Quiz Entry - updated: 2026.05.31
What are the main factors in the FAIR (Factor Analysis of Information Risk) model, and how do they fit together?
Risk = Loss Event Frequency (LEF) × Loss Magnitude (LM). LEF breaks down further into Threat Event Frequency × Vulnerability; LM into Primary + Secondary loss.
The full decomposition:
Risk (CHF/year)
/ \
Loss Event Frequency [#/year] Loss Magnitude [CHF/event]
(LEF) (LM)
/ \ / \
Threat Event Freq Vulnerability Primary Loss Secondary Loss
(TEF) [#/year] (V) [%] (PL) (SL)
/ \ / \
Contact Probab. Threat Resistance
Freq (CF) of Action Capability Strength (RS)
(PoA) (TC)
Mapped to the conceptual blocks:
- Exposure drives Contact Frequency × Probability of Action → TEF.
- Threat actor capability vs Controls resistance → Vulnerability.
- TEF × V → how often a loss actually happens.
- Primary Loss = direct cost (incident response, downtime).
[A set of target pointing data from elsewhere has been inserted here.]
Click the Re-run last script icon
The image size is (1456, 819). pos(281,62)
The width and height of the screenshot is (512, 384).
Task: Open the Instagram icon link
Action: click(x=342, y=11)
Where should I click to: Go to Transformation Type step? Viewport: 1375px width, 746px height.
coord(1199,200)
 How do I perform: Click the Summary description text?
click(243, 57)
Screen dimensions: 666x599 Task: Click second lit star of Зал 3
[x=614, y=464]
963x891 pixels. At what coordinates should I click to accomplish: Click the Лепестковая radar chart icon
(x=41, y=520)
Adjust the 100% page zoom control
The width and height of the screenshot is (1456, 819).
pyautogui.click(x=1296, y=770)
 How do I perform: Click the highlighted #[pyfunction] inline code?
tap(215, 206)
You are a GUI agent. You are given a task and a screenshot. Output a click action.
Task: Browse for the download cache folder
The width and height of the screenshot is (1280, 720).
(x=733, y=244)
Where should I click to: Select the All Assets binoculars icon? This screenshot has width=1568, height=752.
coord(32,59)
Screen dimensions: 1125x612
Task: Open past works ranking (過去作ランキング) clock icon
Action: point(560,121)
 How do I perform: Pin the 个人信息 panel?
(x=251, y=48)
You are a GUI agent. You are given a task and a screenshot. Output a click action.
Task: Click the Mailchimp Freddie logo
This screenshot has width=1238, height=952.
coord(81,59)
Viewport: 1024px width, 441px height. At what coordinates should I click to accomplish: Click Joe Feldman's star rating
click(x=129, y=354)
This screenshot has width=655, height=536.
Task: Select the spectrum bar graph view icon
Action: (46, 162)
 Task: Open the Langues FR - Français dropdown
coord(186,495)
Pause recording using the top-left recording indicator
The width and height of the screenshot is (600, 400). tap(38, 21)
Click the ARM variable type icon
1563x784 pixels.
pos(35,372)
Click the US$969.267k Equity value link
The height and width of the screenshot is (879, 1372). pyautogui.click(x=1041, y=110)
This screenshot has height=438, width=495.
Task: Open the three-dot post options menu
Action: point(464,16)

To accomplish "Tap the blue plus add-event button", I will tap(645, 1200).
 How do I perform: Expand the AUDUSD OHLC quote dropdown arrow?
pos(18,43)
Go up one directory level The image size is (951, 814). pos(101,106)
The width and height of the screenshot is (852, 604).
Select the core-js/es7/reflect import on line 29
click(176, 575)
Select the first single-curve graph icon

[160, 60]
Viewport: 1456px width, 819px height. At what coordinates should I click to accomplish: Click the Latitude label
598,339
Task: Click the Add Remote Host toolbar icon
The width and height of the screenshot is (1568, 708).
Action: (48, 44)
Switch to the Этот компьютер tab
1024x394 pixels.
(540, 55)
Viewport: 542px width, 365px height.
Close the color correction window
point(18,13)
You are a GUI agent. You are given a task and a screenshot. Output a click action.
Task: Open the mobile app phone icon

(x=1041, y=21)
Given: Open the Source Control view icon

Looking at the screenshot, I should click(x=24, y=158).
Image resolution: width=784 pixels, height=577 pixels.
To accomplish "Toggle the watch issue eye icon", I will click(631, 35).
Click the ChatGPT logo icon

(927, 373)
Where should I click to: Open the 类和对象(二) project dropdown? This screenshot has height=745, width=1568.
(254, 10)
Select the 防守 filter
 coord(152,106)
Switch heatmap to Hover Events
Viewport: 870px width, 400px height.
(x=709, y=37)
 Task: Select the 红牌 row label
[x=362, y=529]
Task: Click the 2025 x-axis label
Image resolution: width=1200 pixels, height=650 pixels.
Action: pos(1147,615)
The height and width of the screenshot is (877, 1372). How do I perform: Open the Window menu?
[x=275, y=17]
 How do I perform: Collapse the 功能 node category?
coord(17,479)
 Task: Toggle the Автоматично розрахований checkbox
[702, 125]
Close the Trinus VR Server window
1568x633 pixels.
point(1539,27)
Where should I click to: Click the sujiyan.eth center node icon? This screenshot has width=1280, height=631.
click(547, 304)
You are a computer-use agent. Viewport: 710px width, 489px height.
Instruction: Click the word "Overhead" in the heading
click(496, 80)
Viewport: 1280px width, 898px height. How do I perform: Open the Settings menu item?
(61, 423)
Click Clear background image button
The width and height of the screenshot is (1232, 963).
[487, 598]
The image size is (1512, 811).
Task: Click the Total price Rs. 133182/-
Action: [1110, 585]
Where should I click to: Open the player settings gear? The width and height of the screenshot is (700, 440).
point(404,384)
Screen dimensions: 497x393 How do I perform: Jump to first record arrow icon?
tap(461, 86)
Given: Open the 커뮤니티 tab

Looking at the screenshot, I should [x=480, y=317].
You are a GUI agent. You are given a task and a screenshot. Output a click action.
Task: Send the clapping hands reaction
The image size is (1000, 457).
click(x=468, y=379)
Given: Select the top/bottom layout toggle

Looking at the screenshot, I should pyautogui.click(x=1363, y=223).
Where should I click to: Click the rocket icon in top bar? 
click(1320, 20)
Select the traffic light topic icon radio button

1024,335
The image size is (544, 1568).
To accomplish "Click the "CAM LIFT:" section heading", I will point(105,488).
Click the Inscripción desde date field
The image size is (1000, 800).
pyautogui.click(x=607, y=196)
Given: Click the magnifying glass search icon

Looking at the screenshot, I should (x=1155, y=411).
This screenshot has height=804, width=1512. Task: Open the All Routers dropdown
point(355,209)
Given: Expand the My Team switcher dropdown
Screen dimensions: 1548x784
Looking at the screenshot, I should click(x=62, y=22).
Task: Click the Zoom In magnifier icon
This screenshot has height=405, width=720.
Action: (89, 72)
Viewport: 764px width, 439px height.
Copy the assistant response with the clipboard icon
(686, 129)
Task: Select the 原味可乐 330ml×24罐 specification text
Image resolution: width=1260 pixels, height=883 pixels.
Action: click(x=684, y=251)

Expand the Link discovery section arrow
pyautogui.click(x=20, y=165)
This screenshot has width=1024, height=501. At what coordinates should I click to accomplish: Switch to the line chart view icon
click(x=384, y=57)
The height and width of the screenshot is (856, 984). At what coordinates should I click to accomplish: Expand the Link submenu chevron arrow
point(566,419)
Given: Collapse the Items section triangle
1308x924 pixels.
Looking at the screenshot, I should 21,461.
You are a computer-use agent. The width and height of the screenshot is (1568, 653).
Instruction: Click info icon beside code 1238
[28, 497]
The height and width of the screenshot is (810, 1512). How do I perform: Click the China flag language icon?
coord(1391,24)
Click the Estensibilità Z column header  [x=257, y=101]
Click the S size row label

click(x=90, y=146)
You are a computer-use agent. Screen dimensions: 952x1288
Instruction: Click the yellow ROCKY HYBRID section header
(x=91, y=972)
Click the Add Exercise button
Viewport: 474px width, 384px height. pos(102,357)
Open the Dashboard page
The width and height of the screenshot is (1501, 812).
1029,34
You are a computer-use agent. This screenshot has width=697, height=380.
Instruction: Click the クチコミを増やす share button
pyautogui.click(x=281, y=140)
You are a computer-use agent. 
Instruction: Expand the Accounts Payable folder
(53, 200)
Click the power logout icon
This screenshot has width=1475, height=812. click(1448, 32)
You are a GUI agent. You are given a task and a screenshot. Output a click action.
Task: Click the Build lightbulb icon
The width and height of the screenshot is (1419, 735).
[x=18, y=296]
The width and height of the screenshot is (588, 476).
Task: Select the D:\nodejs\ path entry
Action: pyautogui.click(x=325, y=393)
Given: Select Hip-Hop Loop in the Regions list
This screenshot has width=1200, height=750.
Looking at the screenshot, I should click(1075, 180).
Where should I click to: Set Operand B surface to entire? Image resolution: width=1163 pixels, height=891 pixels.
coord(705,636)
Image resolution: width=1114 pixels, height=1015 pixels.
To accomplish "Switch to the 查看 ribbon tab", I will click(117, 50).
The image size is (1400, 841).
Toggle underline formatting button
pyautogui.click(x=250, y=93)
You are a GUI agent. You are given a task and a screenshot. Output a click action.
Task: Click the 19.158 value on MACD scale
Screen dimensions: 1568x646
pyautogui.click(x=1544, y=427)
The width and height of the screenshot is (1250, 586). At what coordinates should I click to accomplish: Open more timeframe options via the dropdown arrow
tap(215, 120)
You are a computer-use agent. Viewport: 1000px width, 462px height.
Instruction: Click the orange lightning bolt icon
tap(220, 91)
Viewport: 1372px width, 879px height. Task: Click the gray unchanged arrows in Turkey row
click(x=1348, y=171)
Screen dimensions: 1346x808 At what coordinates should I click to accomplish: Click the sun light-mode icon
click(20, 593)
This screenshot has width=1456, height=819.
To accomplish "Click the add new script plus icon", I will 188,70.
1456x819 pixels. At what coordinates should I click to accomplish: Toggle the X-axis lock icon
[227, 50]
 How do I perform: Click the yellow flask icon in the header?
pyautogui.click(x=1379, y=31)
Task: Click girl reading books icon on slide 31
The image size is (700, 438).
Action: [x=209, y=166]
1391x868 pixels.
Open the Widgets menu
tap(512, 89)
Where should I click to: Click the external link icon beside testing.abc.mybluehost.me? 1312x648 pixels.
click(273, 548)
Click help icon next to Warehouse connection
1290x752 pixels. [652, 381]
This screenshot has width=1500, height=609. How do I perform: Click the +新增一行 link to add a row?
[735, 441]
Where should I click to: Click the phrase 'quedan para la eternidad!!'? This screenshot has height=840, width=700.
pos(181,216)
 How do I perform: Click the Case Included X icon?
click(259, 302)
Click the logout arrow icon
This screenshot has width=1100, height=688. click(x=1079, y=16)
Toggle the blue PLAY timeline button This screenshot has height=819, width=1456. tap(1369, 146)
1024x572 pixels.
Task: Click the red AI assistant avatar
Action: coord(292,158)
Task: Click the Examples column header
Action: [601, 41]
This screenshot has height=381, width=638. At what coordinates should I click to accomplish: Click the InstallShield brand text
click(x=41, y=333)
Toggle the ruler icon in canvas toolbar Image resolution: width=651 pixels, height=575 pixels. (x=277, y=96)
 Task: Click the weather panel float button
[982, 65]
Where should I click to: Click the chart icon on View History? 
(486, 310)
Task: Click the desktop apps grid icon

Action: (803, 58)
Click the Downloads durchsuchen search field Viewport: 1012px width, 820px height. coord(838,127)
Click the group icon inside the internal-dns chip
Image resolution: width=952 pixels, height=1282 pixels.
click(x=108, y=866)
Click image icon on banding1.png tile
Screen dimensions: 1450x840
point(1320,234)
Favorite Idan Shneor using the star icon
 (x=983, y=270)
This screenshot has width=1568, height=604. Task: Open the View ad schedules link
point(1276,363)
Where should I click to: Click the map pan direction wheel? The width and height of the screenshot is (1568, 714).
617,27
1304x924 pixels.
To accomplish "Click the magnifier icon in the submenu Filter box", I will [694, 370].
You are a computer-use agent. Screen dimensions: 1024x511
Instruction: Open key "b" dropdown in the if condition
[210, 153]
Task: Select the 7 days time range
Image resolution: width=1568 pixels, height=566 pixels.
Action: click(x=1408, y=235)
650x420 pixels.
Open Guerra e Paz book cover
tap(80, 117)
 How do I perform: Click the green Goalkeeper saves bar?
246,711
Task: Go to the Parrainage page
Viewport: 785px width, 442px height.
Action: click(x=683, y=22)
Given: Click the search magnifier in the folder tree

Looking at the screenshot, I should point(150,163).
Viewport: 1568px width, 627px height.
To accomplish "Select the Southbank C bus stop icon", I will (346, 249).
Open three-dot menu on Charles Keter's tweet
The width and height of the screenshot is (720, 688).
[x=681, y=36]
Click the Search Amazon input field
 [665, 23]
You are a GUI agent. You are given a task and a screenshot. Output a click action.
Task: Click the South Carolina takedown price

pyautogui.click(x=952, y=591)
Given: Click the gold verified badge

Secondary Loss = consequences (fines, reputation, lawsuits, churn).
Why FAIR matters: it makes cyber risk defensible in CHF. Instead of "this is a Medium-High risk", you can say "CHF 195k most likely annual loss, 90th-percentile CHF 549k" — and that's the language CFOs and boards understand.